**Text provided**
I was still a girl 11 years ago today.  I'd barely turned 12 years old.  My brain was filled with silly things like the A-teens and painting my nails and convincing my mother to let me shave my legs and how to get "in" with the popular crowd.  Because in my mind, I wasn't a child, I was a young woman (even if I still sometimes liked to play with Barbies...).

But I remember that Tuesday morning, in our blue house in La Mesa.  I was packing my back pack in our living room, waiting for my ride to pick me up.  I remember my mother's eyes, glued to the television, wide with horror.  I remember looking up to see the tail of an airplane sticking out of a building, with the newscaster saying in a hopeful voice that perhaps it's just a horrible accident.  I remember them recanting that statement after the second plane and the second tower.  I didn't quite understand what was happening.  It felt and looked like it had to be a movie.

**Given data**
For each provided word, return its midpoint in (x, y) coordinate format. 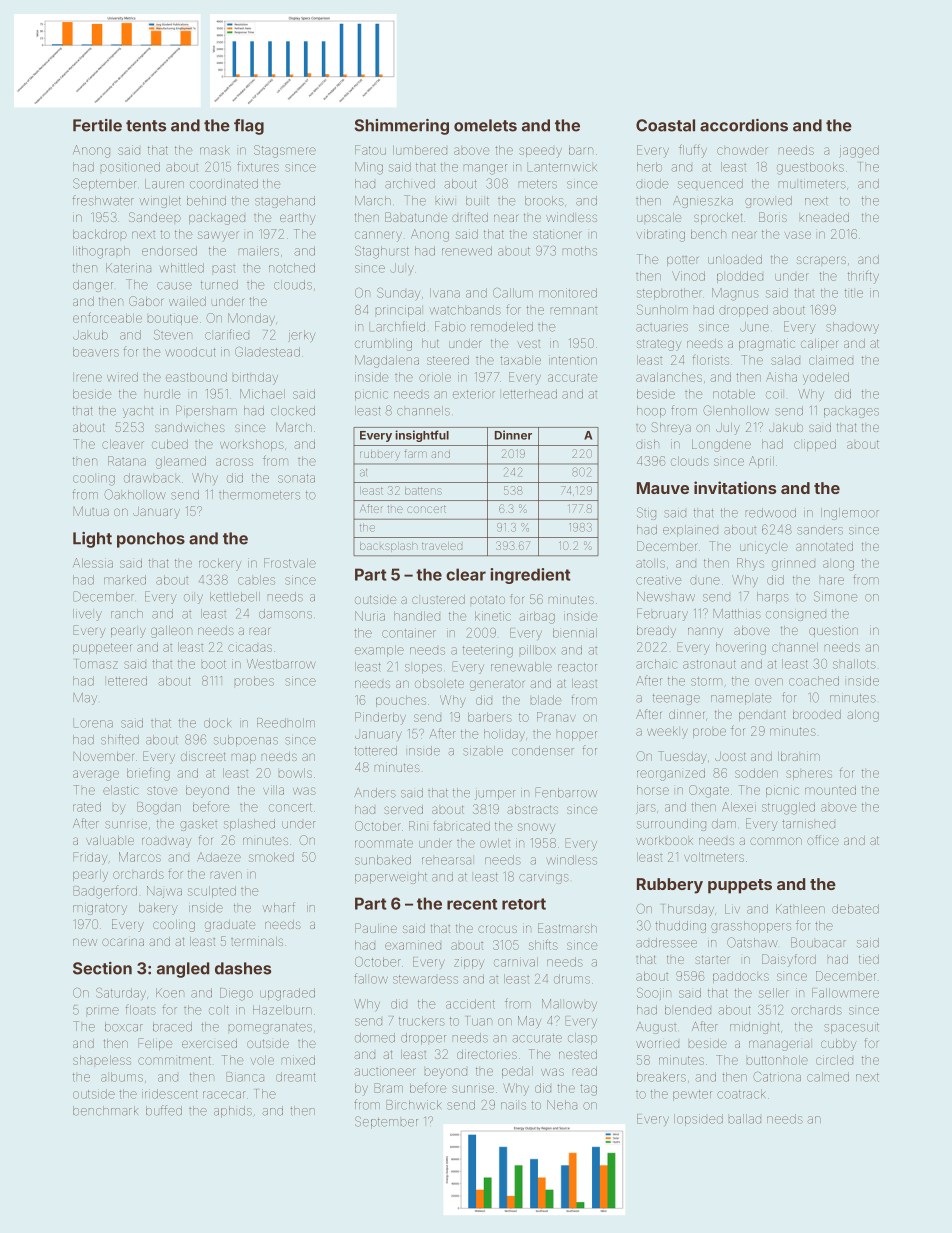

**Exercise 1**
From the Tuesday-morning recollection, reproduce the passage starting with "But I remember" and going on through "be a movie.".
**Exercise 2**
In the Tuesday-morning recollection, what color was the house in La Mesa?
**Exercise 3**
Resume the Tuesday-morning recollection, picking up after its final sentence.

**Exercise answer 1**
But I remember that Tuesday morning, in our blue house in La Mesa.  I was packing my back pack in our living room, waiting for my ride to pick me up.  I remember my mother's eyes, glued to the television, wide with horror.  I remember looking up to see the tail of an airplane sticking out of a building, with the newscaster saying in a hopeful voice that perhaps it's just a horrible accident.  I remember them recanting that statement after the second plane and the second tower.  I didn't quite understand what was happening.  It felt and looked like it had to be a movie.

**Exercise answer 2**
Blue.

**Exercise answer 3**
I'll never forget my mother suddenly standing up, climbing onto her chair, gasping with horror as we watched the towers crumble to the ground.  I think that's when I realized this wasn't just a movie.  There were real people inside those buildings.  People with families and lives still ahead of them.  People that had just gone into work for the day.  A day like any other, just like mine had been that morning, until that moment.

At school I was restless and couldn't concentrate.  I went to the nurse's office, claiming I had a stomach ache.  Really, I was just scared.  The teachers weren't telling us anything and that was disconcerting to me.  I was so relieved when my mom came and picked me up. 

I think day in September may have ushered in my growing up process.  It helped me learn that evil isn't just some concept taught in fairy tales.  It helped me learn that it's possible to be a hero in real life.  It helped me see the world is bigger than Algebra class, that every action has a consequence, that there is no greater quality than empathy.

I will never forget.  And I hope you don't either.

3 comments:

Robyn Carr said...

that was a horrific day- one that most Americans will never forget- nor should they. Sadly, there are those in the world who do not like us, who do not like what our ideals are, who do not understand (nor want to) the freedoms that we stand for. Because they cannot understand the idea of people being free to make their own decisions, choose their own course in life- whether that be good or evil.

robertandsharon said...

Never, never forget!

Autumn @ Autumn All Along said...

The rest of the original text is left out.